*** MATERIAL SHOWN ***
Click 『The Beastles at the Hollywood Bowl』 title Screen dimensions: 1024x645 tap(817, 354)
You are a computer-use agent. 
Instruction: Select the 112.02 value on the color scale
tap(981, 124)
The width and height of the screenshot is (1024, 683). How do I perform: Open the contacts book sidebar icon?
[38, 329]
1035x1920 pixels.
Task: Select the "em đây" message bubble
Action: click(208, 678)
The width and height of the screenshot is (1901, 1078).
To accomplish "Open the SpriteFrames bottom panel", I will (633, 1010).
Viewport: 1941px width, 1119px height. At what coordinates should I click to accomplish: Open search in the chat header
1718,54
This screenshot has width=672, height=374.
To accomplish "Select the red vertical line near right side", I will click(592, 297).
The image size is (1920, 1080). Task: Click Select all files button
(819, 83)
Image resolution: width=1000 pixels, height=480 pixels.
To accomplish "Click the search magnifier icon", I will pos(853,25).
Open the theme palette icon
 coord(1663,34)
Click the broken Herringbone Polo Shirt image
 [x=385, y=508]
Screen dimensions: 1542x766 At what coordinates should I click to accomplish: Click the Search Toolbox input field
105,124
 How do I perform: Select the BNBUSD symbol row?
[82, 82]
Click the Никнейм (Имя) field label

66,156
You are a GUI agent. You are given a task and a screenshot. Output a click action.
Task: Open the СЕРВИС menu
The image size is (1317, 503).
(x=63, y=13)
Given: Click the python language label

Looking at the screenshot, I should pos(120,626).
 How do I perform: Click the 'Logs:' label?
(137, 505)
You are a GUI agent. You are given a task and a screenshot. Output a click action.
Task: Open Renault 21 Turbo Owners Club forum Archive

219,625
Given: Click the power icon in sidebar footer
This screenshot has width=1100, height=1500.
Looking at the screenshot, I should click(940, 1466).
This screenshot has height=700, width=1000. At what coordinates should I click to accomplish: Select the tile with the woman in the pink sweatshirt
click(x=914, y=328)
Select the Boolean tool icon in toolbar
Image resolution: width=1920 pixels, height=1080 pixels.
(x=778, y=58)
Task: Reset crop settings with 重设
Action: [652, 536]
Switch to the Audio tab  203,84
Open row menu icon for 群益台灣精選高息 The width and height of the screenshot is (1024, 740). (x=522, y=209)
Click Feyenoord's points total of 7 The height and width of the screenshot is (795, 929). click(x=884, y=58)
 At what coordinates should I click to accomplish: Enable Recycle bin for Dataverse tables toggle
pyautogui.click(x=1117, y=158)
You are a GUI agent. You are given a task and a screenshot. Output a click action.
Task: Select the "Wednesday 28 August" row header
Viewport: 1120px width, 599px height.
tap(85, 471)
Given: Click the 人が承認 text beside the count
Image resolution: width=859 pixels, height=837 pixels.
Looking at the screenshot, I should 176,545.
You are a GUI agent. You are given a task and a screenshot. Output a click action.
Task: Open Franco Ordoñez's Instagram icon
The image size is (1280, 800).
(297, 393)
*** End of MATERIAL SHOWN ***
TASK STATEMENT:
Among the records above, find the lines that contain "will" and copy every one.

SOLUTION TO THIS EXERCISE:
To accomplish "Open the SpriteFrames bottom panel", I will (633, 1010).
To accomplish "Select the red vertical line near right side", I will click(592, 297).
To accomplish "Click the search magnifier icon", I will pos(853,25).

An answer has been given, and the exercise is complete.